### Dataset items
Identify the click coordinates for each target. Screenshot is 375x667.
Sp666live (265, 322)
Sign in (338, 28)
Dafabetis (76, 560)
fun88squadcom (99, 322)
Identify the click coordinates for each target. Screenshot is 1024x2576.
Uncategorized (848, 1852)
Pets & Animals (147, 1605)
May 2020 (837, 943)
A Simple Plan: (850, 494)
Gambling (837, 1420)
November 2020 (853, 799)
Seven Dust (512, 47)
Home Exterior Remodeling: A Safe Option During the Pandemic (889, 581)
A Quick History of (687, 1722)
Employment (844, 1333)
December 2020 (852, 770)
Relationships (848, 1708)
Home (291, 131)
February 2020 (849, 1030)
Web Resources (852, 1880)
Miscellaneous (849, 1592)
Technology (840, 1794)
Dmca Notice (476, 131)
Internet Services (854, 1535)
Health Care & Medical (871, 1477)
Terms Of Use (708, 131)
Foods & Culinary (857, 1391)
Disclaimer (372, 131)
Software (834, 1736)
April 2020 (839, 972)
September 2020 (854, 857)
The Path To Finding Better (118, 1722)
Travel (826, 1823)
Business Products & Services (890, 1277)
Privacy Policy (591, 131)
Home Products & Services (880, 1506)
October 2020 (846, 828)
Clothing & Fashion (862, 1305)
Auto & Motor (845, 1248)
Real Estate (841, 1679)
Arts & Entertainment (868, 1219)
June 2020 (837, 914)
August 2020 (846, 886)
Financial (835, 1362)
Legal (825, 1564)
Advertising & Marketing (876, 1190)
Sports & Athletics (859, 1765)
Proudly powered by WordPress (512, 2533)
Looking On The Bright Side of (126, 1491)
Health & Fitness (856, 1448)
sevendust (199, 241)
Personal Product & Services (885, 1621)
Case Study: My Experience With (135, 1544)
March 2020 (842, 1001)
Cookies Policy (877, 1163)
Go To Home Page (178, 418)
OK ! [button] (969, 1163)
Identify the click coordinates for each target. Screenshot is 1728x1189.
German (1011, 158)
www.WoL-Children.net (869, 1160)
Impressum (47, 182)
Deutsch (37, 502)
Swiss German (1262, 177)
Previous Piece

### What is being asked
Return only the part of the records above that opens with the line containing "November 2020 (853, 799)" and closes with the line containing "Clothing & Fashion (862, 1305)", ends included.

### Problem solution
November 2020 (853, 799)
Seven Dust (512, 47)
Home Exterior Remodeling: A Safe Option During the Pandemic (889, 581)
A Quick History of (687, 1722)
Employment (844, 1333)
December 2020 (852, 770)
Relationships (848, 1708)
Home (291, 131)
February 2020 (849, 1030)
Web Resources (852, 1880)
Miscellaneous (849, 1592)
Technology (840, 1794)
Dmca Notice (476, 131)
Internet Services (854, 1535)
Health Care & Medical (871, 1477)
Terms Of Use (708, 131)
Foods & Culinary (857, 1391)
Disclaimer (372, 131)
Software (834, 1736)
April 2020 (839, 972)
September 2020 (854, 857)
The Path To Finding Better (118, 1722)
Travel (826, 1823)
Business Products & Services (890, 1277)
Privacy Policy (591, 131)
Home Products & Services (880, 1506)
October 2020 (846, 828)
Clothing & Fashion (862, 1305)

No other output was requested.